In U.S. Pat. No. 6,176,270 such a solution is described, essentially in view of using thick warp yarns for weaving and where, moreover, the healds near the receiving eyes are made elastic in order to be more resistant to dynamic charges.
According to patent EP 651 083 it is also known to provide the blades of a weaving reed with a recess, the back part being shifted parallel and laterally in the weft direction with respect to the front part. According to the description of the invention, this will enable the back part to be used as a deflector heald and to prevent pile warp yarns of the same pile warp yarn system from getting tangled or to separate the backing warp yarns and the pile warp yarns within a same warp yarn system. However, such a weaving reed is in practice also used as a double reed, a complete warp yarn system being inserted between each front and adjacent back part of a reed dent. Because of the foremost and the back reed dent parts being shifted with respect to one another, the warp yarns have more space within a pile warp yarn system to find their way to the face-to-face fabric.
Furthermore, in EP 1 347 086, a solution is proposed near the weaving reed, where per physical reed dent, two pile warp yarn systems and two (partially) backing warp systems have been provided. This method also enables us to produce more space for the pile warp yarns near the weaving reed in order to find their way to the face-to-face fabric.

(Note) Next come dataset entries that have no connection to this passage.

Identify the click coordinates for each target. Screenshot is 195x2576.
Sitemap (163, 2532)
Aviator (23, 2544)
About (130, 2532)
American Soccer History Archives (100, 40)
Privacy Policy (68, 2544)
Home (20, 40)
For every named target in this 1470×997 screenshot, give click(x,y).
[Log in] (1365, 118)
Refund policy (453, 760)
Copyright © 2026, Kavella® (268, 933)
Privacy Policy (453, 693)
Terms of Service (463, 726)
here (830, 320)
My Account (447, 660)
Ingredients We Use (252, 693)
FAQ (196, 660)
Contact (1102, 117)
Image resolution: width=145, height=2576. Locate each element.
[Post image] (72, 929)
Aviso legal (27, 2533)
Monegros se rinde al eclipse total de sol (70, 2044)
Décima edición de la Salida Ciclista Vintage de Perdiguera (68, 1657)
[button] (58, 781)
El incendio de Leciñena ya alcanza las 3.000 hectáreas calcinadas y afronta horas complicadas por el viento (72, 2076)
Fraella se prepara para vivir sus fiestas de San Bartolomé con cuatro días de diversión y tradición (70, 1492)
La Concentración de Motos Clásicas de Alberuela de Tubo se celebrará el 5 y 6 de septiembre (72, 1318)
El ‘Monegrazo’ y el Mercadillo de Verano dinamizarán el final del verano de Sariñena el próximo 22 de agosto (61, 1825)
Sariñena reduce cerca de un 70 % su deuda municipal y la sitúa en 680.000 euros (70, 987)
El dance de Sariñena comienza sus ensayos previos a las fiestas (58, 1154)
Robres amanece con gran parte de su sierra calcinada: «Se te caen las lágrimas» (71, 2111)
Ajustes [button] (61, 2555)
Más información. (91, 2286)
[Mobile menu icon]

However, none of these solutions is offering a solution for face-to-face weaving with lancets in the zone of the harness where in each warp yarn system a lancet is extending and the heald eyes of the pile warp yarns have to move between the lancets where there are already a number of pile warp yarns and healds for pile warp yarns. In face-to-face weaving on double rapier weaving machines it often happens that at each pick almost half of the dead pile is in the center, which means that the corresponding heald eyes are possibly situated between the lancets. This will strongly restrict the space for the pile warp yarns for crossing. This leads to an accelerated wear of the healds. In order to render the weaving process somewhat feasible and reliable, the spring tension is increased in order to have more force to pass a heald with pile warp yarn through this bundle.
It is known, in weaving with higher densities of warp yarns, to insert a lancet in one reed dent and no lancet in the next reed dent alternately. However, this has the disadvantage that in the reed tooth with the lancet, the weft is well kept at a distance, whereas in the next reed dent without a lancet, the weft is drawn nearer the center because of the tension of the pile warp yarns, so that the fabric will show an unwanted ribbed aspect. This aspect is very pronounced with the 1/1 V-weave, where part of the pile forming pile warp yarns is pulling at the binding warp and because of which the pile burl has itself interlaced at another height than the next pile burl adjacent in the weft direction, being kept at a distance by a lancet and also at another height than the pile burl before or after in the warp direction being interlaced on a tension warp yarn.